Taking the name of their lead singer, Banfi is made up of Joe Banfi (vocals), Aaron Graham (Drums) and Chris McCuaig (Bass). The UK trio came together in 2015 when Chesire-born Joe was introduced to Aaron by a mutual friend. Both had embarked on different musical ventures, but in coming together, swiftly realised the music they were making was worthy of more than just a side-project tag. Soon Chris was introduced to the band, and thus Banfi was born.


Finding a new base in East London was a turning point, finding their feet in a home that encouraged and nurtured creativity.


“Living in East London, I’ve met a lot of his friends who are musicians, especially through Aaron” says Joe. “We have a centre of people where we feel like we can get away with stuff and be creative amongst each other.”

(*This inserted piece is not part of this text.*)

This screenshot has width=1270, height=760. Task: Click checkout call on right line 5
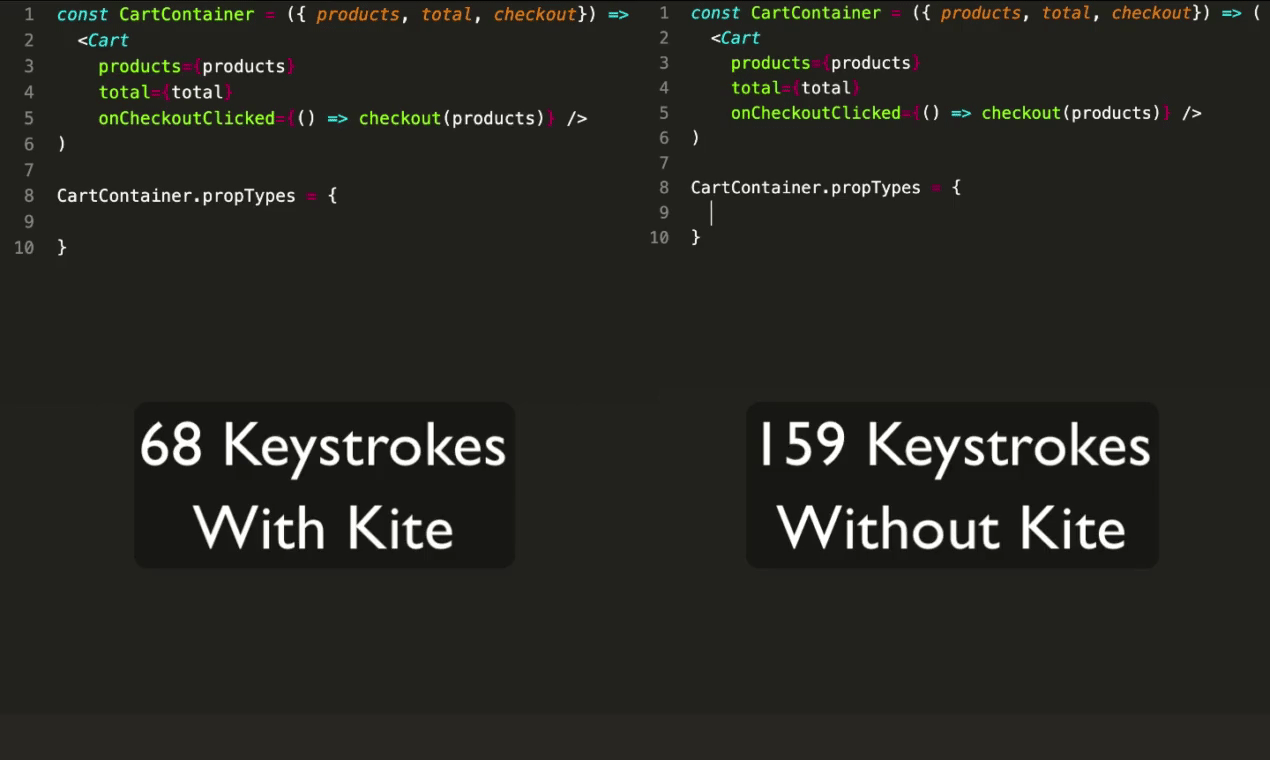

The creativity doesn’t stop at the music. The band are consciously developing an aesthetic around their work, enlisting the help of director/ photographer Jake Dypka - previously known for his work with Transgressive’s Dry the River.


“We owe a lot to Jake who does all the visuals and his style just really suits our sound and look. It feels like it’s a place where people can bounce of one another.” comments Joe.


Quickly signing with Communion Records, the band have been developing their sound live as much as in the studio. Support slots with Nathaniel Rateliff and fellow Communion act Bear’s Den have seen them begin to grow a steady fanbase, while cutting their teeth on the festival circuit in 2016 at the likes of The Great Escape and Citadel festivals. Pretty impressive for a band who had yet to release their debut single.


Then it’s been into the studio to work with Bombay Bicycle Club and Honne producer Rich Wilkinson. The first cut is the irresistible ‘Happy When You Go’ an insight into the band’s blend of layered guitar-inflected alternative-pop, that has already been heralded by blogs across the world including Clash and Nylon.


With their full-length debut album pencilled for 2017, and a monthly residency of shows lined up in East London’s Old Blue Last - it won’t be long until Banfi break through.